Through executive decrees supported by Congress, President Rousseff proposed to all power concession companies the renovation of their contracts that expire in 2017, on condition that the power plants, grids and distributors contain their earnings so as to ensure a reduction in the cost of electricity for consumers.
The legislation also contemplated a reduction in the companies’ assets, to be paid by the Brazilian Government if these companies rejected the proposal.
This not only caused a significant drop in the value of Eletrobras shares at the Sao Paulo stock exchange, but also heavy losses in the management of the company.
Ebitda, another power industry company which in 2011 reported profits equivalent to over 3bn dollars, last year lost a similar amount: 3.08bn dollars. Eletrobras also revealed that excluded the extraordinary effects of the measures implemented by the federal government the company’s balance sheet in 2012 was down 56.3% mainly because of the building of the Jiray dam under construction in the Amazon.
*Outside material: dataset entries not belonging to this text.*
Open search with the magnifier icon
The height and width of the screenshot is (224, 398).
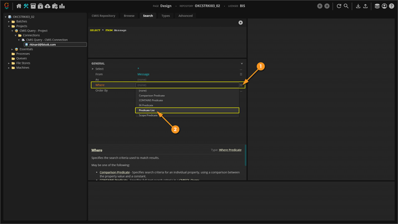tap(346, 6)
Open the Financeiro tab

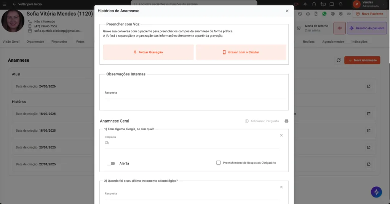[59, 42]
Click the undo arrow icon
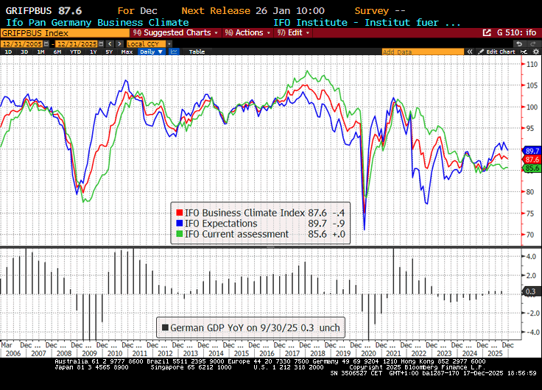Viewport: 542px width, 390px height. [x=519, y=43]
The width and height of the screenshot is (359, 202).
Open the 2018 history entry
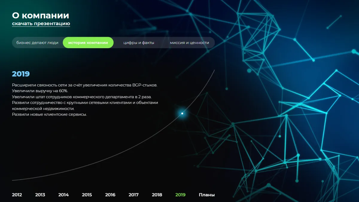(157, 195)
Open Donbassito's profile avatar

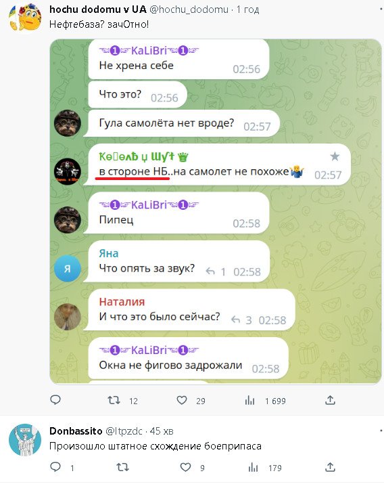(25, 440)
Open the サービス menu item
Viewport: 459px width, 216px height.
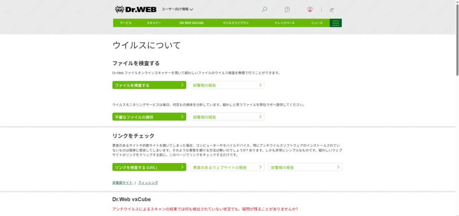(126, 23)
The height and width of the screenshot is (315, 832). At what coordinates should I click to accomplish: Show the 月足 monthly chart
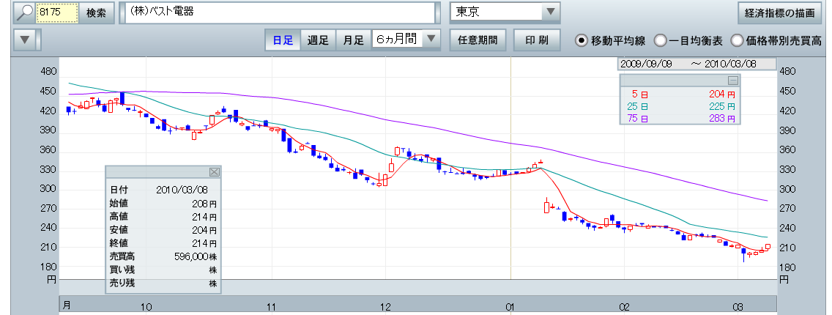click(x=354, y=40)
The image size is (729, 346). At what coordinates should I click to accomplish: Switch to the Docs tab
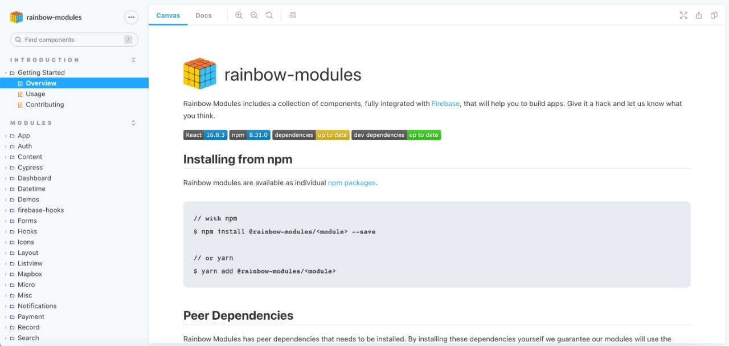[x=203, y=15]
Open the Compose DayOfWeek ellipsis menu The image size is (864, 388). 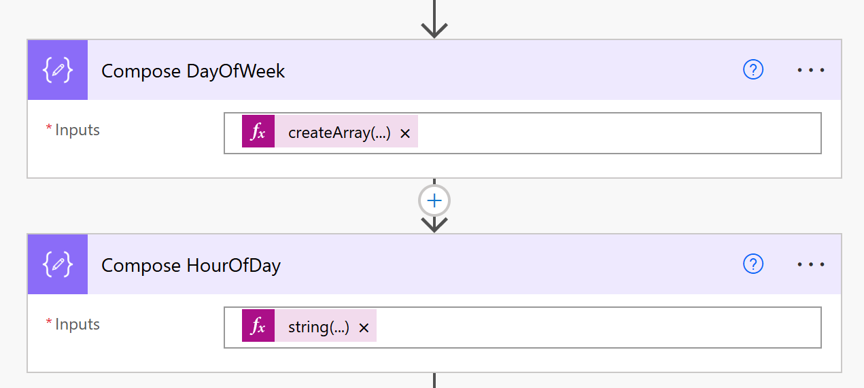810,70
Nevertheless operational income was up 16.6% compared to 2011 and reached over 17bn dollars in 2012. Eletrobras includes twelve subsidiaries, a company with participation in other businesses, a technological hub and half of the Itaipú complex, still the largest operational dam in the world shared with Paraguay.
During the last two years the administration of President Rousseff has been implementing tax reductions and lowering costs (such as power) in an attempt to prop t the faltering Brazilian economy.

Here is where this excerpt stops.